Nunca é demais lembrar que a propaganda promovida pelos defensores do neoliberalismo era a que essas reformas iriam proporcionar a retomada do nível de empregos, gerar desenvolvimento econômico, o que na verdade não aconteceu.  Ao contrário. De lá para cá a situação piorou.


Ainda mais agora com a crise epidêmico-viral que acabou por tornar um verdadeiro inferno a vida de ampla parcela da população que depende de empregos para continuar existindo. O que, em grande medida, explica o aumento do nível de miserabilidade, de sofrimento e, por extensão, de mortes. Mesmo quando uma parcela da população consegue algum trabalho a precarização se reflete de modo intenso e profundo.


Nessa condição de secular injustiça, agora agravada pela pandemia, o que sobra para uma imensa massa de excluídos do trabalho regulamentado são os empregos criados no âmbito da informalidade e que, segundo dados estatísticos, representam 41% dos trabalhadores brasileiros. Particularmente trabalho via sistema de aplicativo, com destaque para os entregadores de comida que operam quase diuturnamente sem quaisquer direitos. Por ser desse modo, são hoje considerados os mais precarizados do mercado de trabalho.

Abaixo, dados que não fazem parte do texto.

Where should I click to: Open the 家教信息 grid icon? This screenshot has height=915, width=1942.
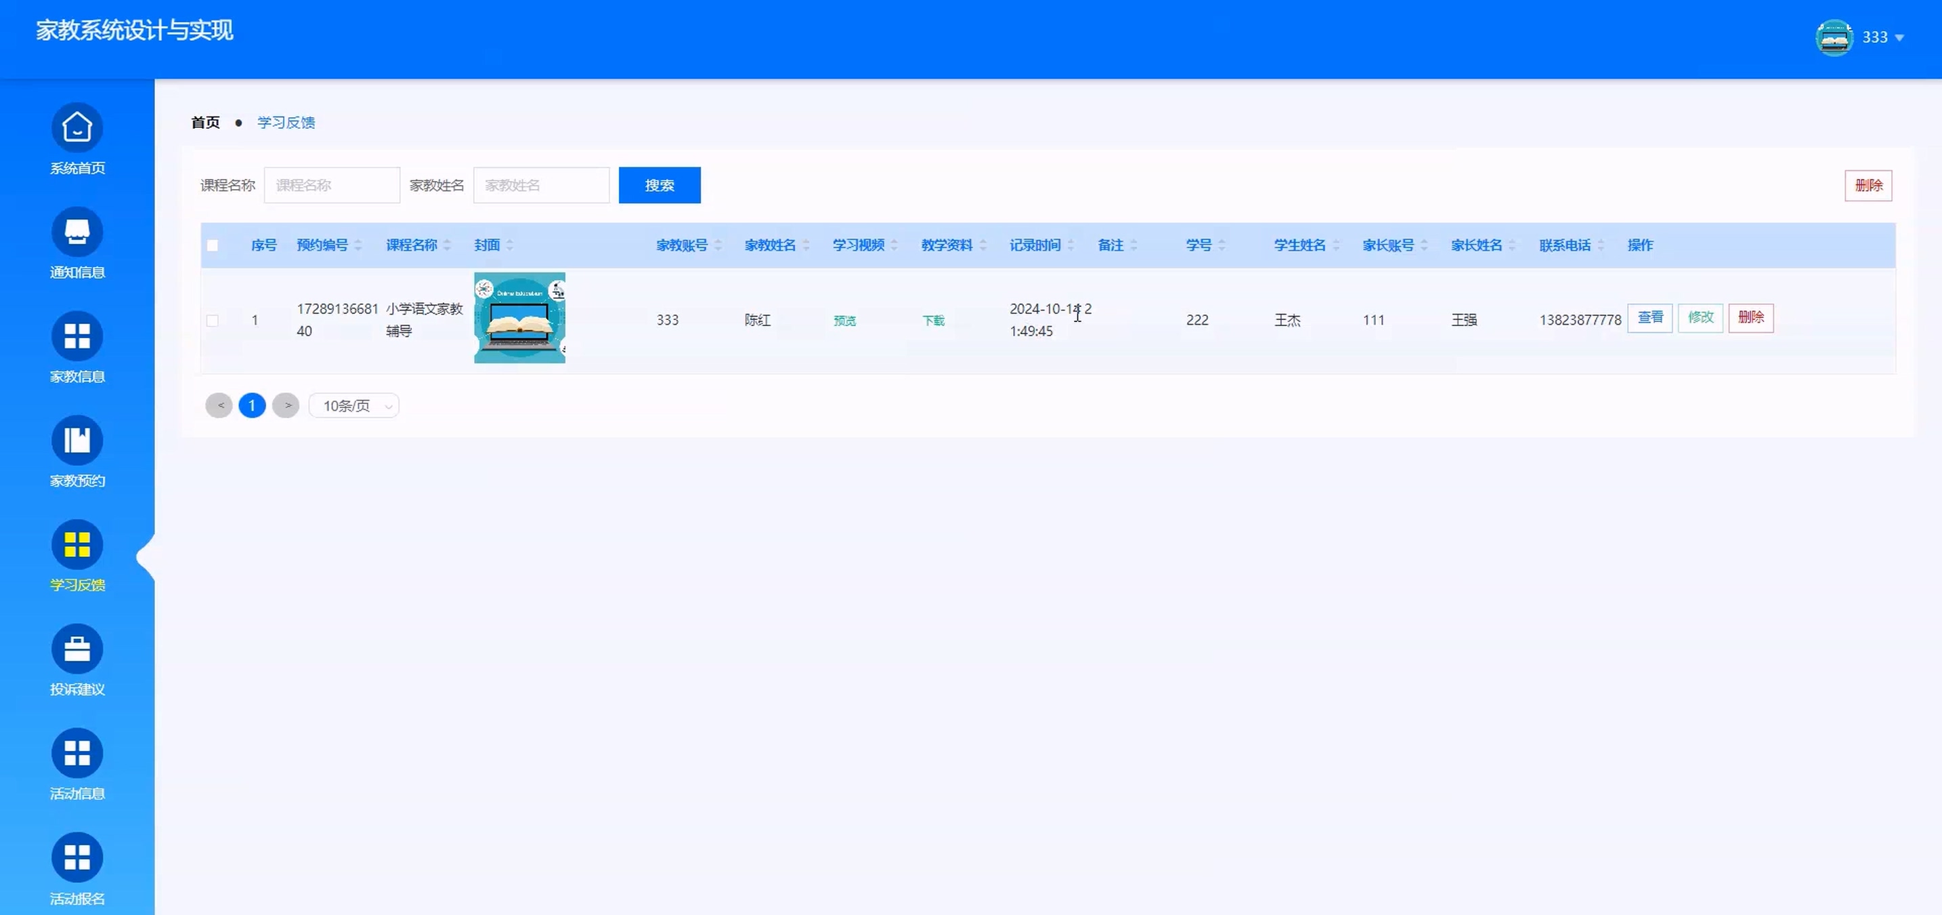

Segundo Geovani Alves, professor livre-docente da Unesp e teórico do trabalho, o “precariado é a camada média do proletariado urbano precarizado, constituída por jovens-adultos altamente escolarizados com inserção precária nas relações de trabalho e vida social”. Ou, como o define o britânico e economista do trabalho, Guy Standing, trata-se de “(…) uma classe emergente composta por um número cada vez maior de pessoas que levam uma vida de insegurança, entrando e saindo de empregos que conferem pouco significado a suas existências”.


Esse novo precariado, do qual têm falado Alves, Standing, Braga e outros estudiosos do tema, dá neste momento sinal de rebelião, de inconformismo, com a sua situação de trabalhador que ‘rala’ muito, corre riscos e não possui quaisquer direitos.

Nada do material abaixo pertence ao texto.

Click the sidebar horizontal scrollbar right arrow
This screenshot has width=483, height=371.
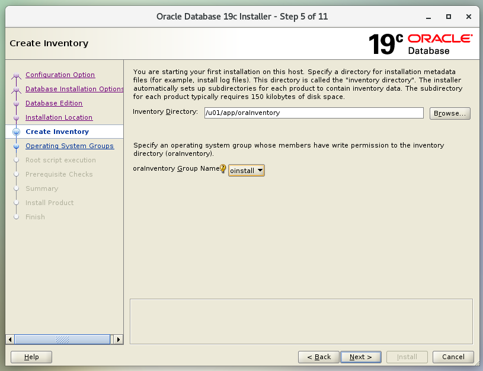(x=119, y=340)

Com a pandemia em expansão, esses trabalhadores sequer recebem das empresas a quem prestam serviço, o básico necessário (máscara, álcool gel, luvas, etc.) para evitar a contaminação pelo vírus. Para deles fazer uso são obrigados a comprá-los com o seu mísero rendimento salarial. E mais: sendo responsáveis por todo o custo do seu trabalho sequer lhes sobra dinheiro para garantir a sua alimentação.

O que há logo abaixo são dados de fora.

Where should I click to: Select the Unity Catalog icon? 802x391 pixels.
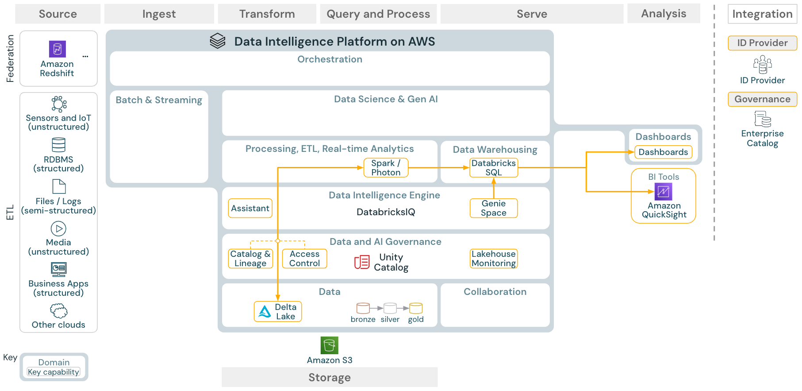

Eis aqui a maior contradição do nosso tempo: a difícil vida que leva o entregador de comida, pois passa fome enquanto carrega nas costas o almoço ou lanche quentinho dos clientes dos restaurantes que estão no bem-bom dos seus lares ainda que neste momento de coronacrise o isolamento social não seja agradável a ninguém.


Todavia, a compra, via sistema delivery, vem de um período bem anterior à pandemia de coronavírus e que deve se intensificar em função das condições acima já expostas. Nem escravo sofria assim, já que, não obstante uma série de horrendos castigos, o seu senhor tinha por obrigação lhe oferecer comida, dormida, tratar seus ferimentos, cuidar da sua saúde. No caso do entregador de comida, ninguém se responsabiliza por ele. Vive em cima de uma motocicleta, bicicleta, patinete, etc., com jornadas diárias em média de 14 horas, passando necessidade, arriscando sua vida e entregue à própria sorte.


Já não era sem tempo a proposta de uma grande mobilização, senão de greve nacional organizada por este segmento profissional precarizado que cumpre função econômica e social importante, porém sem nenhum reconhecimento da sociedade. Aliás, são os bem alimentados que se beneficiam da exploração dessa mão-de-obra e que se encarregam da tarefa de contemporizar essa questão.


É cedo, pois, para se fazer qualquer afirmação de que, nesses tempos de neoliberalismo e de pandemia, está se formando um novo núcleo de reorganização da luta social no Brasil, mas para início de conversa que envolve resistência à precarização da força de trabalho já é bom começo.